Ich gehe gern über einen Friedhof. Hier werde ich auch einmal ankommen, denke ich dann. Zugegeben, das gibt manchmal das Gefühl einer Gänsehaut, aber das geht wieder vorbei. Wichtiger ist mir das Wort „Frieden“ im Begriff „Friedhof“. Genauso ist es, hoffe ich.
Der Tod bringt Frieden, jedenfalls dann, wenn meine Lieben und ich ein wenig vorbereitet sind. Wirklich überraschend ist ein Tod ja nie, wenn man es genau bedenkt. Er kann viel zu früh kommen oder ganz bitter sein, aber überraschend ist er nie. Alle werden sterben, das ist klar. Und doch leben manche so, als träfe der Tod immer nur andere. Tut er aber nicht. Er trifft auch mich. Und das weiß ich.
Darum will ich bereit sein. Ich weiß weder Tag noch Stunde, aber denken kann ich ja schon mal daran, wenn ich über einen Friedhof gehe. Und fragen kann ich mich: Habe ich eigentlich alle meine Angelegenheiten geregelt? Habe ich „mein Haus bestellt“, wie die Bibel das so schön nennt?
Habe ich meinen Lieben eigentlich schon gesagt, was für mich zu einer Trauerfeier dazu gehört? Ein angemessener Trauergottesdienst und kein Budenzauber, kein Totenkult. Eine Trauerfeier, in der mein Leben mit dem Wort Gottes zusammen gedacht wird, dem ich mein Leben verdanke und der mich auch im Tode nicht verlässt. Ich sollte ihnen sagen, dass mir zu Lebzeiten immer das gemeinsame Singen Trost spendender Lieder und das Gebet zu Jesus Christus, der auferweckt wurde von den Toten, ganz wichtig war.

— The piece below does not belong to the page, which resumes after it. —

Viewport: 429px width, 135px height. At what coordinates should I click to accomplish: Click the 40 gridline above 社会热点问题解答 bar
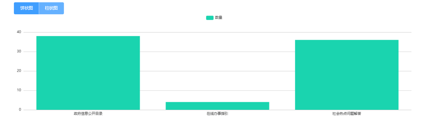click(347, 32)
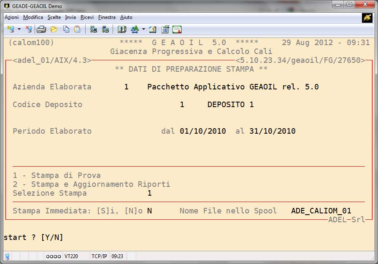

Wichtiger als irgendwelche Zeitgeister, die schnell wieder vergessen sind, weil sie nicht wirklich tragen – durch das Leben und den Tod hindurch bis in die Ewigkeit.
All diese Veranstaltungen, bei denen ich auch als Verstorbener so im Vordergrund stehe – hier noch ein Foto, dort noch ein Lieblingslied oder die Totenmaske an der Wand – nach meinem Leben ist das Nichts.
Ein Friedhof aber erzählt etwas anderes, er sagt: Nach meinem Leben ist Gott. Schau auf die Engel, sagt er, die hier stehen, in Stein gemeißelt. Es gibt kein Nichts, sagen sie. Es gibt nur Leben und Gott. Und der eine Engel streckt sogar seine Hand aus, als wolle er sagen: Wenn dein Leben einmal vorbei ist, gibt es immer noch Gott. Bei dem bist du dann. Auf ewig. Manchmal ist es einfach gut, über einen Friedhof zu gehen. Man bekommt dort Klarheit für das eigene Leben.